Kennt ihr schon … »Sex & Food« von Unknown Mortal Orchestra? (Folge 9)

16. April 2018

In unserer Blogserie »Kennt ihr schon …?« stellen wir euch regelmäßig neue Geheimtipps aus allen Bereichen der Musikwelt vor. Heute das Album »Sex & Food« von Unknown Mortal Orchestra.

Unknown Mortal Orchestra: Sex & FoodWas bedeutet Einzigartigkeit in der Popmusik? Popmusik wird nur zu dieser, wenn sie allen gefällt und damit einem bereits vorhandenen, breiten Spektrum an Geschmack entspricht. Wie kann es dort also eine Eigenständigkeit geben?
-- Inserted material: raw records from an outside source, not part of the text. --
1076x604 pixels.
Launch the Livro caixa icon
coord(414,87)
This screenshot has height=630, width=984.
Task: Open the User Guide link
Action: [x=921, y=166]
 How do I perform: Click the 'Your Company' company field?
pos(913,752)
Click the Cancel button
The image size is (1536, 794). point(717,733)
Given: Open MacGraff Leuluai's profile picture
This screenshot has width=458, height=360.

Es scheint ein Paradox zu sein. In der Musikwelt kann es jedoch Künstler geben, die Werke schaffen, die einem sehr großen Publikum gefallen, ergo populär sind, und gleichzeitig in keine musikalische Nische passen, da sie einzigartig klingen. So wie die Musik von Unknown Mortal Orchestra.
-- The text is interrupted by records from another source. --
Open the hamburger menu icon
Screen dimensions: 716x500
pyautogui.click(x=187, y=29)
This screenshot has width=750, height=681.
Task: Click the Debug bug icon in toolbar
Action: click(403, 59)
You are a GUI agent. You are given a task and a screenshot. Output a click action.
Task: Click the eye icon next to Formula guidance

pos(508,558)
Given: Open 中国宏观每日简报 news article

Die neuseeländische Band schafft einen poppigen Rausch der Emotionen, der irgendwo zwischen Garage, Psychedelic Rock und Disko angesiedelt ist. 2018 erschien ihr viertes Album »Sex & Food«. Es zeigt die enorme Entwicklungskraft einer Band und insbesondere die des Urhebers aller Werke, Ruban Nielson.
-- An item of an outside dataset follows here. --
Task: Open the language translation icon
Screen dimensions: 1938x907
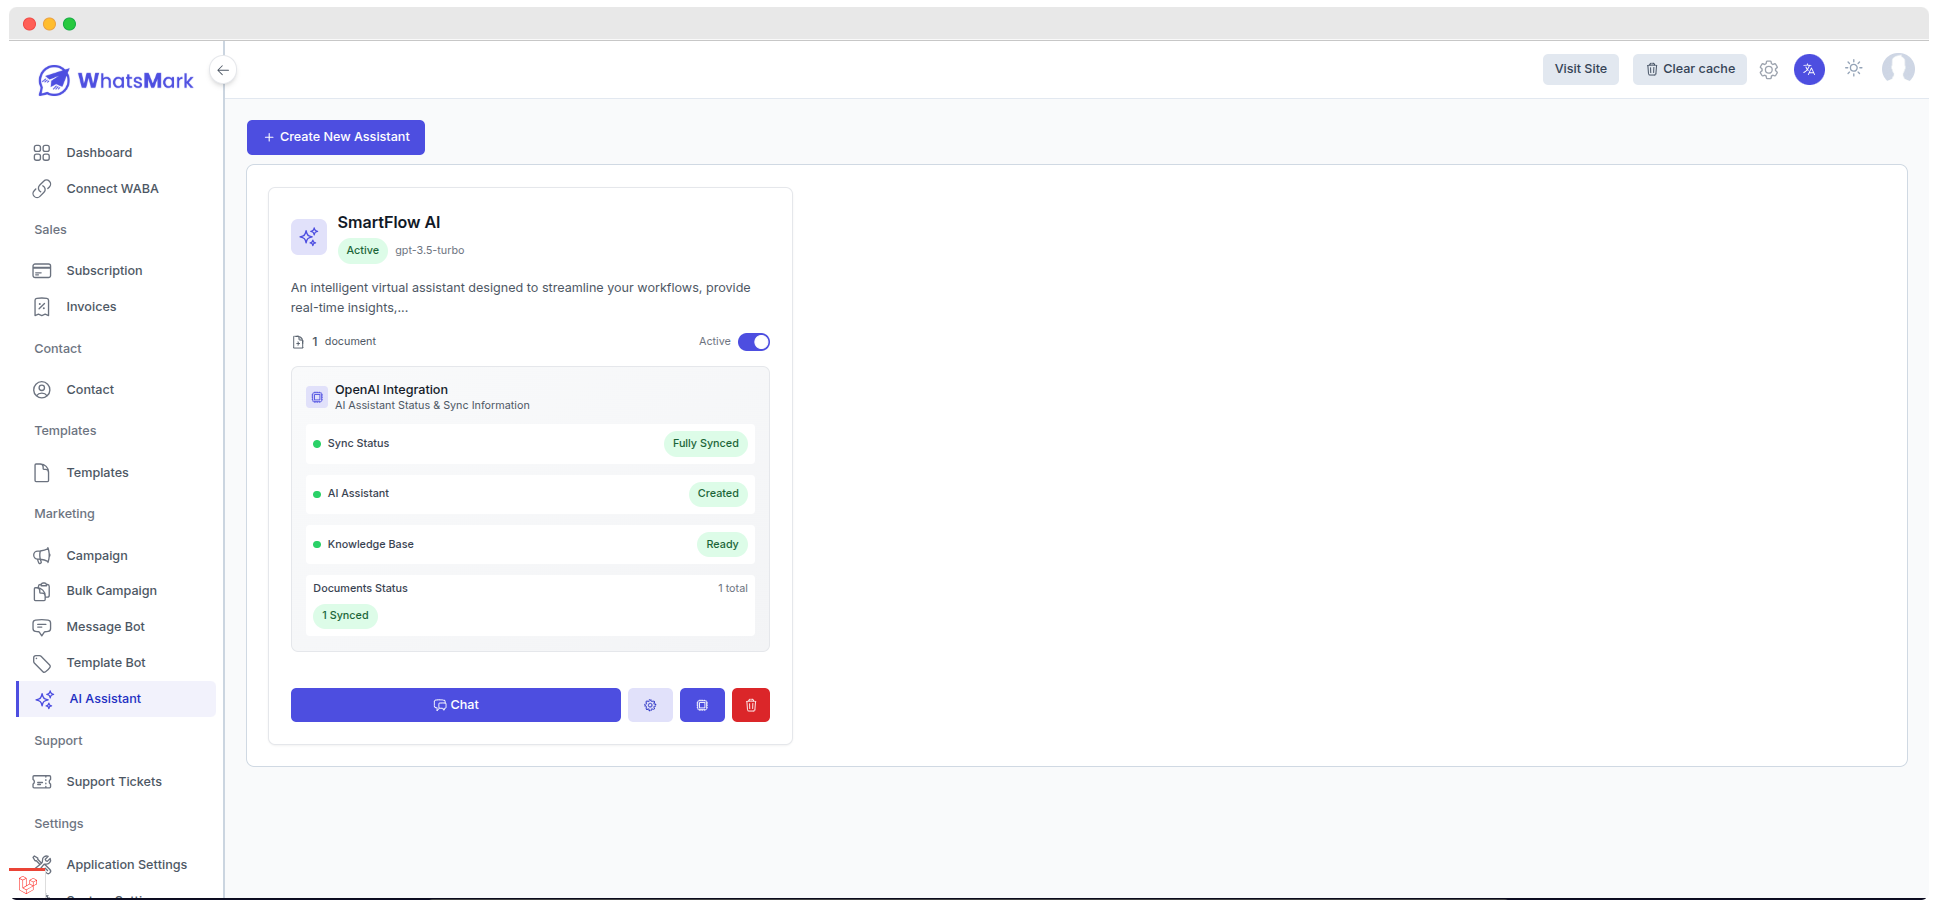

Nach der Auflösung seiner ersten Band The Mint Chicks, die noch klassischem Indierock frönte, wollte Nielson Musik aus einer anderen Ära machen. Dazu suchte er jeden Vintagestore in Wellington nach Schallplatten ab, um Inspiration zu bekommen. Er fand jedoch nur zu einem einspurigen Tonbandgerät, mit dem er anfing, Songs aufzunehmen. Anschließend bearbeitete er die Songs am Computer neu. So kreierte er einen neuen Sound, der scheinbar aus einer früheren Ära stammt.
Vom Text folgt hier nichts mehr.